***** SUPPLIED RECORDS *****

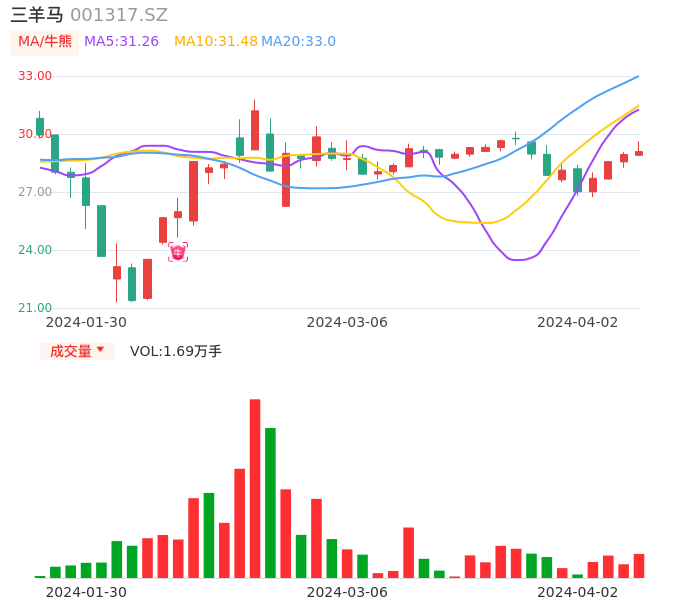Click the 33.00 price axis label
This screenshot has height=606, width=686.
tap(35, 76)
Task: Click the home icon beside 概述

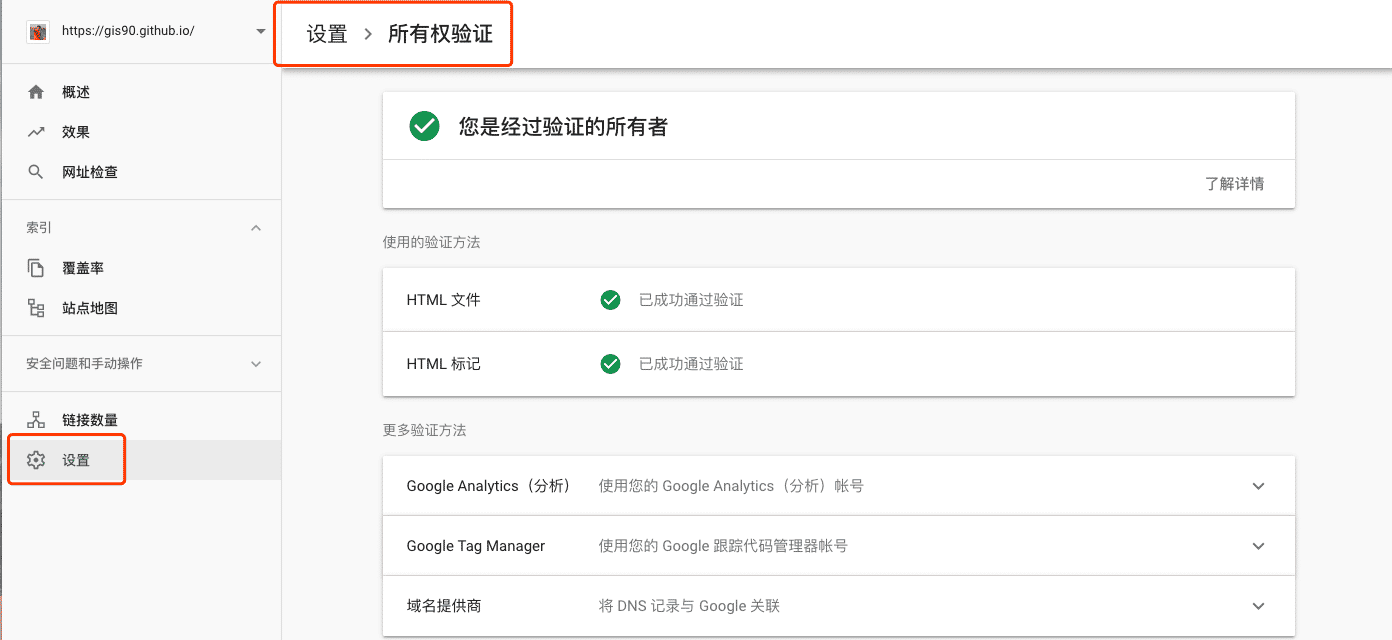Action: [36, 92]
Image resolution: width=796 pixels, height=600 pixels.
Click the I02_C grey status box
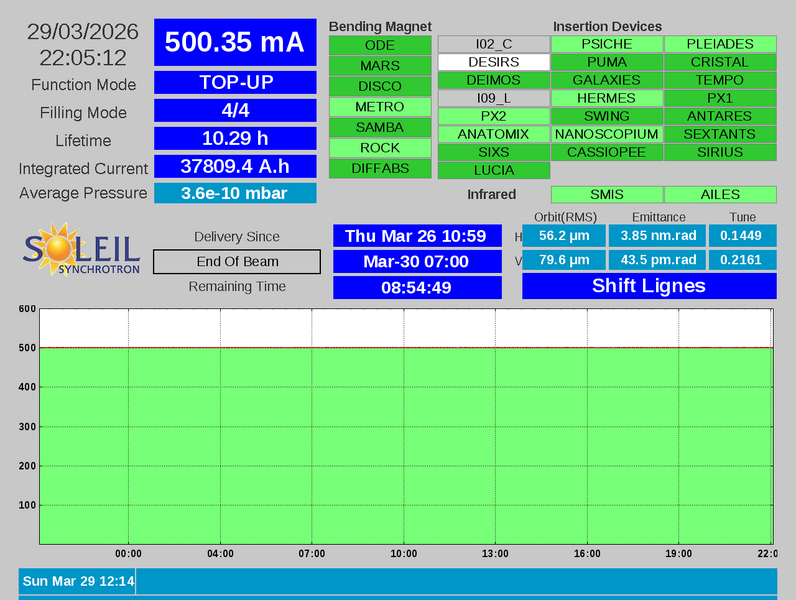point(493,44)
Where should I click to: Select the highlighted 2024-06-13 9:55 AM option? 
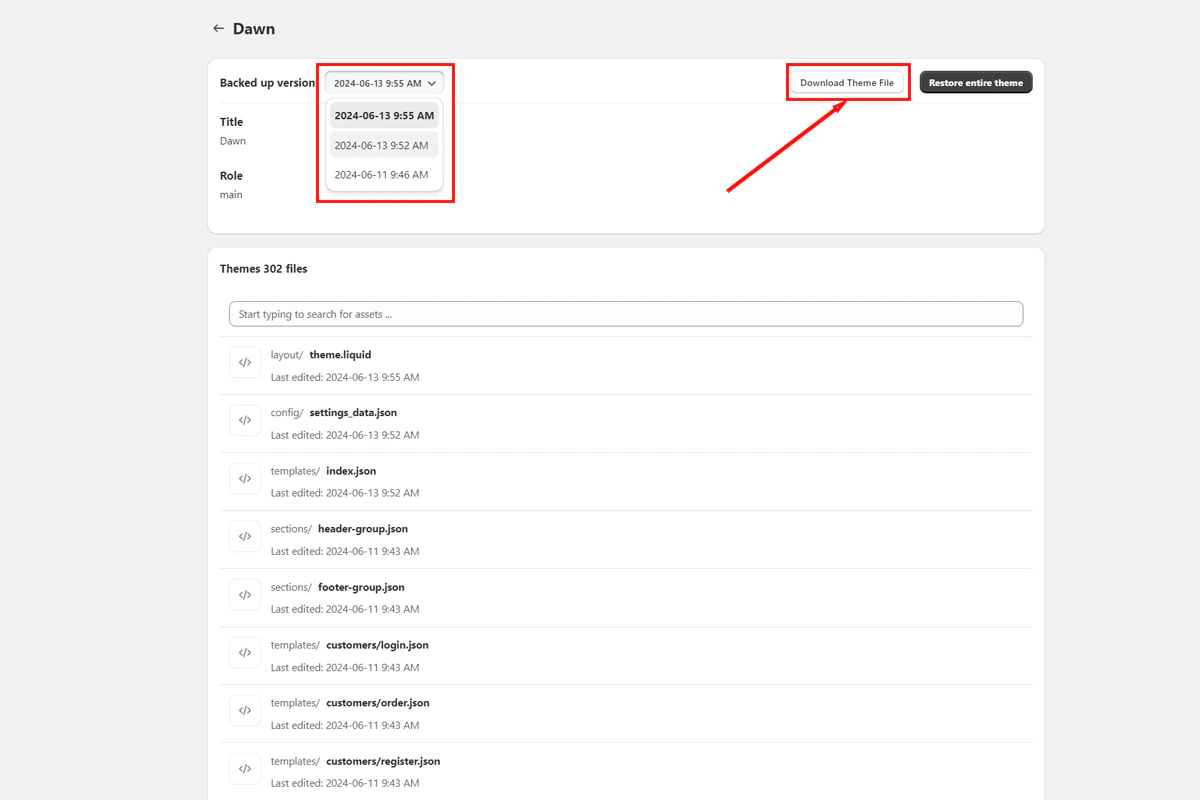tap(384, 115)
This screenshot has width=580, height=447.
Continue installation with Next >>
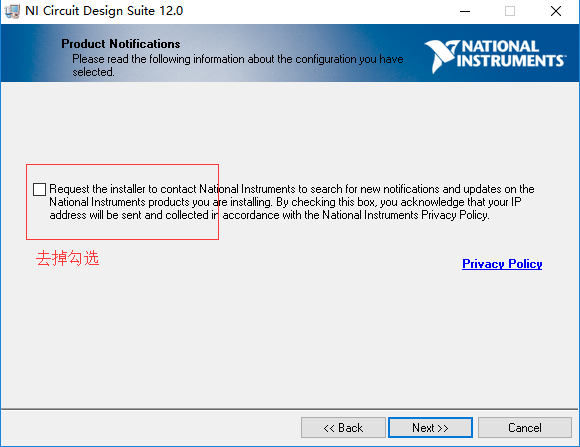tap(430, 428)
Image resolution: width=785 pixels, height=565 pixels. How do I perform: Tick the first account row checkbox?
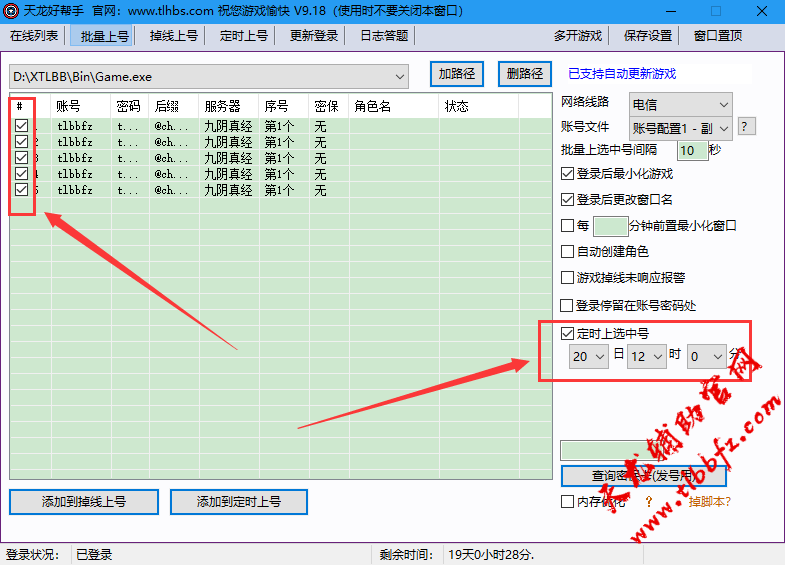pos(21,127)
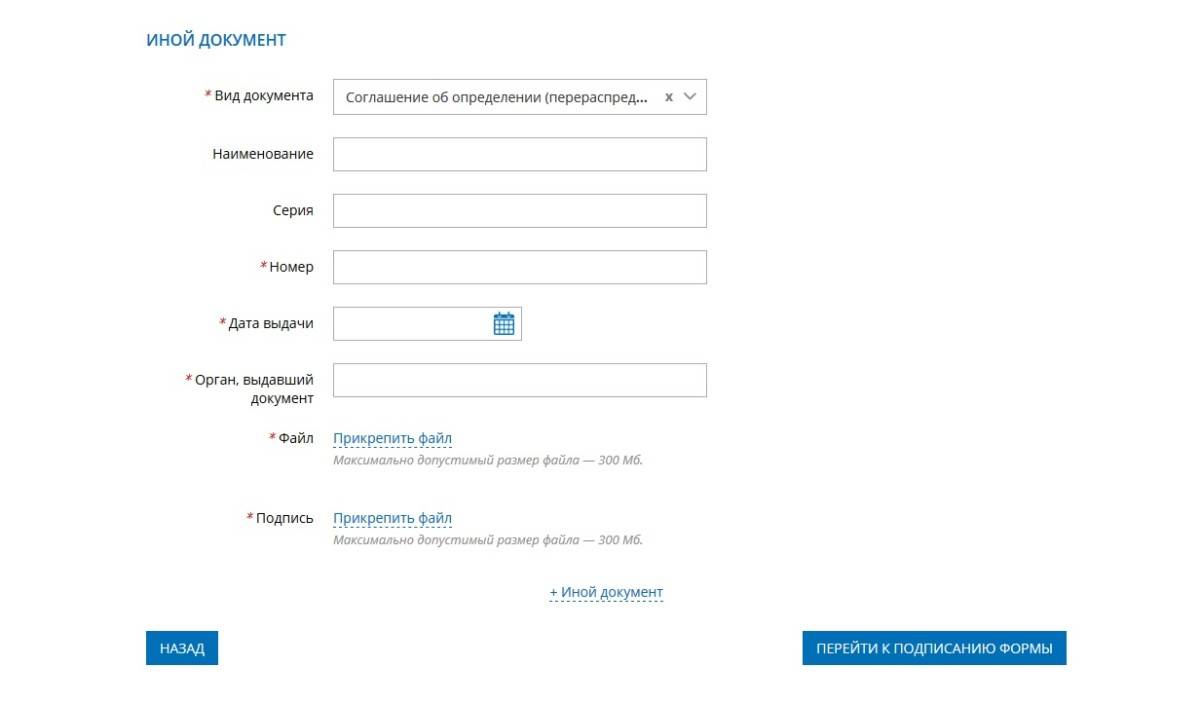The width and height of the screenshot is (1200, 703).
Task: Clear the selected document type (x)
Action: point(669,97)
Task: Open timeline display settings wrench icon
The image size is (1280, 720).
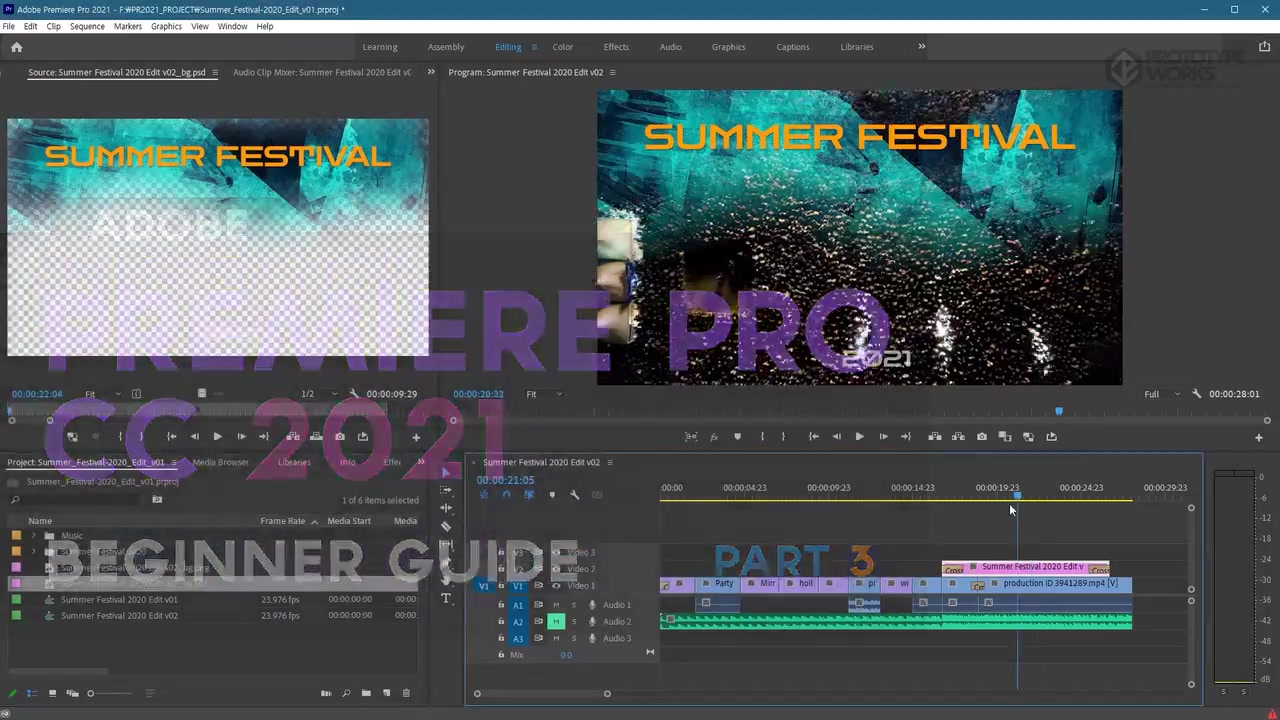Action: [574, 495]
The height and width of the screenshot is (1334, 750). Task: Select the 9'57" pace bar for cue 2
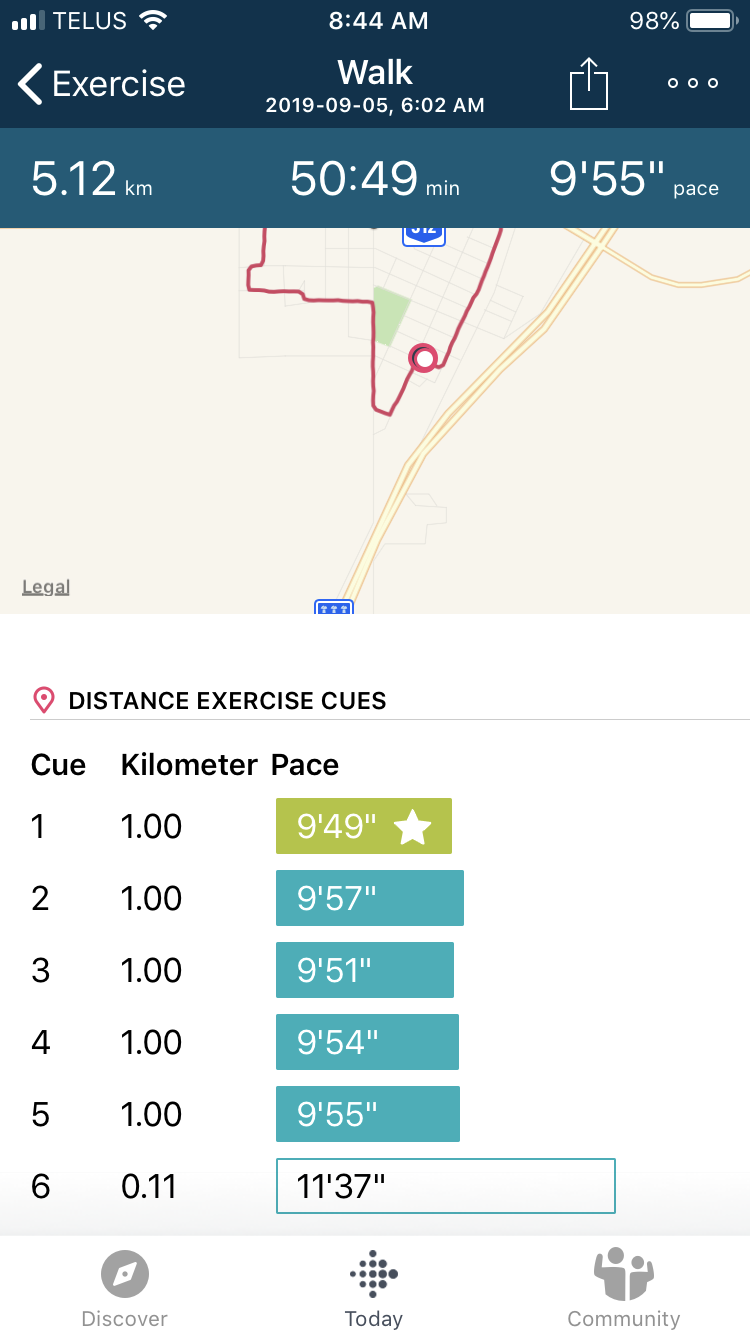369,898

*****

ABOUT THIS EXERCISE = An exact copy is needed of every line from the line containing "Task: Click the home icon beside 概述" to the last line of the records; pictures stay out of it.

RESPONSE BELOW =
Task: Click the home icon beside 概述

Action: [36, 92]
Image resolution: width=796 pixels, height=600 pixels.
Click the I02_C grey status box
point(493,44)
Where should I click to: Select the highlighted 2024-06-13 9:55 AM option? 
tap(384, 115)
This screenshot has width=580, height=447.
Continue installation with Next >>
tap(430, 428)
Image resolution: width=785 pixels, height=565 pixels. How do I perform: Tick the first account row checkbox?
pos(21,127)
The width and height of the screenshot is (1200, 703).
Task: Clear the selected document type (x)
Action: point(669,97)
Task: Open timeline display settings wrench icon
The image size is (1280, 720).
Action: [574, 495]
The height and width of the screenshot is (1334, 750). Task: Select the 9'57" pace bar for cue 2
369,898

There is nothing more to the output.